→ RAW DATA
>>>>
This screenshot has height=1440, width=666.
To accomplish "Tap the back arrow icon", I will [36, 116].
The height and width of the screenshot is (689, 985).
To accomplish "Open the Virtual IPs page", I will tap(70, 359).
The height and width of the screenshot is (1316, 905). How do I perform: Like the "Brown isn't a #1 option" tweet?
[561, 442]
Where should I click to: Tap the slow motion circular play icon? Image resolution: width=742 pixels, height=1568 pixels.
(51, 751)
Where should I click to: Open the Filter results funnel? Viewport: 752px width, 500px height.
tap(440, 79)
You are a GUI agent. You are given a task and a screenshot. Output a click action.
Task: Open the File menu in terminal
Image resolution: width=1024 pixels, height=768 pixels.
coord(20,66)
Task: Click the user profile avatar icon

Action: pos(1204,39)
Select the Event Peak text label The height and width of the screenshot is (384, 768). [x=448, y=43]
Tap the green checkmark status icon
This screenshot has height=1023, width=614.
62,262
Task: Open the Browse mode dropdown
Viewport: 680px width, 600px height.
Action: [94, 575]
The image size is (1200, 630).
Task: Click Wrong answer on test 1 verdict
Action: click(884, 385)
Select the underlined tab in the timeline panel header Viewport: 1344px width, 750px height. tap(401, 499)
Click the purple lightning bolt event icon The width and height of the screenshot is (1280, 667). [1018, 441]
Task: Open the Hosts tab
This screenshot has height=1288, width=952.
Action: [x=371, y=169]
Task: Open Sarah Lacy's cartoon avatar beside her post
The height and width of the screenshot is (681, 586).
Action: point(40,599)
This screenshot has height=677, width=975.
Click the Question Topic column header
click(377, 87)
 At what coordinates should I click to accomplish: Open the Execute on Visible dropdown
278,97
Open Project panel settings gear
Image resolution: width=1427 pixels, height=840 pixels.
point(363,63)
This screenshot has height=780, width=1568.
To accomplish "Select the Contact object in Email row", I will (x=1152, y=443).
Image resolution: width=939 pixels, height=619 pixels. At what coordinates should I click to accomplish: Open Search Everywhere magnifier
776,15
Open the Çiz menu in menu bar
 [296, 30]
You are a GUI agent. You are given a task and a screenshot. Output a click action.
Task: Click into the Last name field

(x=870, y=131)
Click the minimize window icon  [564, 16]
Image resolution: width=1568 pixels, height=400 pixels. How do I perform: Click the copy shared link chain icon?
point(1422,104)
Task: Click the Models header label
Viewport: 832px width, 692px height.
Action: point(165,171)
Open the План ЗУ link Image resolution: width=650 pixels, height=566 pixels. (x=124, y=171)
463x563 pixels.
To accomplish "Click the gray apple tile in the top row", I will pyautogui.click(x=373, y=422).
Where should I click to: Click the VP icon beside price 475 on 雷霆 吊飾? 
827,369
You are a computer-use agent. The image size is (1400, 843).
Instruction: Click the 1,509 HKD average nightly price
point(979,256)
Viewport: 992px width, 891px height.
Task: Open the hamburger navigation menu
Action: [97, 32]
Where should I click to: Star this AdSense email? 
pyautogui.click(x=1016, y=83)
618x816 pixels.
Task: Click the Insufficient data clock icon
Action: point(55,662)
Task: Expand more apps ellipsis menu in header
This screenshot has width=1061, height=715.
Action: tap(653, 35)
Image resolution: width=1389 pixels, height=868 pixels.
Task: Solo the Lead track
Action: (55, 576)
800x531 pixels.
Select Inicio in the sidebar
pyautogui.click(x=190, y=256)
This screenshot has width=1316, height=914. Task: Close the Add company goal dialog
<<<<
→ AIM OF THE EXERCISE
Your answer must be the lines from the one containing "Task: Expand more" through the last line of the entries, copied exactly, with no other lines.

→ ANSWER TO THIS EXERCISE
Task: Expand more apps ellipsis menu in header
This screenshot has width=1061, height=715.
Action: tap(653, 35)
Image resolution: width=1389 pixels, height=868 pixels.
Task: Solo the Lead track
Action: (55, 576)
800x531 pixels.
Select Inicio in the sidebar
pyautogui.click(x=190, y=256)
This screenshot has width=1316, height=914. Task: Close the Add company goal dialog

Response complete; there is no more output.